毎日新聞No.682【令和7年2月2日発行】

 私は職場への土産品選びが苦手だ。選んでいるうちに嫌気がさす。なぜなのか気になり「土産」について調べてみた。
 『広辞苑第7版』(新村出編、岩波書店)によると、「土産」とは「旅先で求め帰り人に贈る、その土地の産物」と定義されている。また、実践女子大の角本伸晃教授は、土産品が観光の主な目的地・施設に直接ゆかりのある物という真正性(authenticity)が強く求められた時代があったことを論じている。しかし、私が職場向けに選ぶのは、個数が多く、手頃な価格の大量生産された菓子土産であり、「土地の産物」といった真正性にはほぼこだわらない。本来あるべき選び方を無意識に感じているため、これが後ろめたさを生み、結果として土産選びが嫌になるのかもしれない。

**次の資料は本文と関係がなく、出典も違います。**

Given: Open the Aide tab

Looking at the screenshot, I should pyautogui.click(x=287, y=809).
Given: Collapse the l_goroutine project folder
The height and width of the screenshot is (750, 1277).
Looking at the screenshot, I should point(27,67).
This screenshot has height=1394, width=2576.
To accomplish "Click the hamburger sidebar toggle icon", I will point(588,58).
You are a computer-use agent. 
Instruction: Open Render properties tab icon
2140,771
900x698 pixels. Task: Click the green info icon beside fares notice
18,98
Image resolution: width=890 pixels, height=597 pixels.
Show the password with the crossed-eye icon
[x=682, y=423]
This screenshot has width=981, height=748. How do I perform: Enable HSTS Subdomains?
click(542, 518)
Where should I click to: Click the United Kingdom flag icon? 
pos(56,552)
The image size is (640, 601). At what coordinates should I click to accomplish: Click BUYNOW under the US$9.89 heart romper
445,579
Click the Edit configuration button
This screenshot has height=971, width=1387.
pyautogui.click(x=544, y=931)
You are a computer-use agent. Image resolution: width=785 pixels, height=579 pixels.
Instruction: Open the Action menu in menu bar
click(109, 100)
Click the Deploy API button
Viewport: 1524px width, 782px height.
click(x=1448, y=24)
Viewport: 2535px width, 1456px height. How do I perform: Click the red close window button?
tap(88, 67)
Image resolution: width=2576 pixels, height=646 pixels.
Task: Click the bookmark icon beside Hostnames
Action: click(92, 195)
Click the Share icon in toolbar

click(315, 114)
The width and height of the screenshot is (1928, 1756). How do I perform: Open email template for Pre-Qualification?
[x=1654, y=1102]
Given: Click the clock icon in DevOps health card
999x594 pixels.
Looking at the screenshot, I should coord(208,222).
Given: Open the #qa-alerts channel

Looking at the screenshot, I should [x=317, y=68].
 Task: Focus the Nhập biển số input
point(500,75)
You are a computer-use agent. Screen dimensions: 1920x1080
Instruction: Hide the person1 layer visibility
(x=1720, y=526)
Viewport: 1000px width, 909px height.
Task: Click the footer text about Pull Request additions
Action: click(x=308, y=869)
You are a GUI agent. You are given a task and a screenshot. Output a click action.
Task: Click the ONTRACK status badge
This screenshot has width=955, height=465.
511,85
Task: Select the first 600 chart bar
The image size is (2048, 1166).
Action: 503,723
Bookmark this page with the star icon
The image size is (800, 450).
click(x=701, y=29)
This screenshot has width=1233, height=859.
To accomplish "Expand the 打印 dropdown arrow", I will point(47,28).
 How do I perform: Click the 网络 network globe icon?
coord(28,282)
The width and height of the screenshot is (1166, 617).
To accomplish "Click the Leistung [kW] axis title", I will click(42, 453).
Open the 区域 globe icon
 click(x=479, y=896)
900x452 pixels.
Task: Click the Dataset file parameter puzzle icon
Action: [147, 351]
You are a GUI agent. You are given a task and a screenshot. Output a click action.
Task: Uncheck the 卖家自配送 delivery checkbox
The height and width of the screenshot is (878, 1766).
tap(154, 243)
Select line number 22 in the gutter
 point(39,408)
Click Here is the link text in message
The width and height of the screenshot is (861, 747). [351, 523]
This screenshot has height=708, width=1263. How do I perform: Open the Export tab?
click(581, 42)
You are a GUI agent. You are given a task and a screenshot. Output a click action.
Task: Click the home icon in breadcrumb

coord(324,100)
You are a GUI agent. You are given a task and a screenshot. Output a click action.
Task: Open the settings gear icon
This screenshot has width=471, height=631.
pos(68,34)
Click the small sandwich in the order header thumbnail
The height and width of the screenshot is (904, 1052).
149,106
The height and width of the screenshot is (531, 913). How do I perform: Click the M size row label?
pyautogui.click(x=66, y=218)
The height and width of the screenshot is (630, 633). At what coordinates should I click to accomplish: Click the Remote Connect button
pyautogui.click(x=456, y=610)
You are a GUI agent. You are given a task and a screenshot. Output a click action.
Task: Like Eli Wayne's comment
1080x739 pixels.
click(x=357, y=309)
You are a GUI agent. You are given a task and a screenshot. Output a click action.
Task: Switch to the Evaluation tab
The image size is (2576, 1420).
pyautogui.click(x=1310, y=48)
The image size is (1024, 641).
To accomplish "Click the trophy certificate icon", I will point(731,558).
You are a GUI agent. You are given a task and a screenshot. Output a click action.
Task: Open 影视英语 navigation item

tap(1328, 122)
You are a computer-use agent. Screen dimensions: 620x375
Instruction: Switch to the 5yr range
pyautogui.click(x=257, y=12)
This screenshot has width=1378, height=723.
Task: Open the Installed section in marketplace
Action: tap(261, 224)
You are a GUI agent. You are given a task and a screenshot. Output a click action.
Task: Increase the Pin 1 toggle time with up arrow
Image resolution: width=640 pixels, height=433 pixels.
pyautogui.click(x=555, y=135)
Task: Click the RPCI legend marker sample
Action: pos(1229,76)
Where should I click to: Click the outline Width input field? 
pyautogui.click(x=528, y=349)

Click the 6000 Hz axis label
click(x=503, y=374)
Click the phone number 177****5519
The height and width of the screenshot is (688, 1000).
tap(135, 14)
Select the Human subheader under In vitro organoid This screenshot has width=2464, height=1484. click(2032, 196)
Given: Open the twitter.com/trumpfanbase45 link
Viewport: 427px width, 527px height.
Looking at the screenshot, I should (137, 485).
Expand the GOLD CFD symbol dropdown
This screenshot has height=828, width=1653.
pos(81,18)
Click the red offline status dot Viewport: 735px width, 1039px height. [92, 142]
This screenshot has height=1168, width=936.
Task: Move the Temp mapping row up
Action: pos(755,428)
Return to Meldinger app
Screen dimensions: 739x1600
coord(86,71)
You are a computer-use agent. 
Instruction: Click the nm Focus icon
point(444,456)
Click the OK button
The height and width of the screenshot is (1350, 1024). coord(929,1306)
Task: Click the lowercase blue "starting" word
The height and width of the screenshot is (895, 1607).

 獨協大学の鈴木涼太郎教授は、「観光みやげにおける生産地と販売地の乖離に関する基礎的研究」で、その地で製造・販売されている「真正もの」に対し、生産地と販売地が異なる商品を「煙突もの(レールもの)」と呼び、批判的に論じられてきたことを紹介している。これが生じる理由として、業界側は販売地とは異なる地で大量生産することで利益を優先する傾向があり、観光客側は一定の条件さえあえば「煙突もの」であってもよしとする意識の低さがあると述べている。
 しかし鈴木氏は、例えば「地域限定」の土産はそれが「煙突もの」であったとしても、観光客がその場所を訪れた証明となるため一定の意味を持ち、「ご当地キャラクターの存在ですら緩やかに観光地における経験を語る縁ともなる」として、観光みやげの生産地と販売地の一致という「真正性」要件は必ずしも絶対ではないと論じる。
 また、職場の同僚やアルバイト先の仲間に「真正」だからと高価なものを贈るのは現実的ではなく、むしろ、真正性が限定された菓子土産のほうがコミュニケーションのツールとして適切であり、無難さが求められるとする指摘も興味深い。
 観光庁の「旅行・観光消費動向調査」によると、宿泊を伴う個人旅行における「その他土産代・買い物代」の購入率は、2021年以降増加傾向にある。コロナ禍を経てデジタル化などで対面でのコミュニケーションが減る中、土産がその補完手段として活用されているのかもしれない。

 次回の旅では、もっと前向きに職場での会話のきっかけとなるようなものを選んでみよう。職場での土産話に花が咲くかもしれない。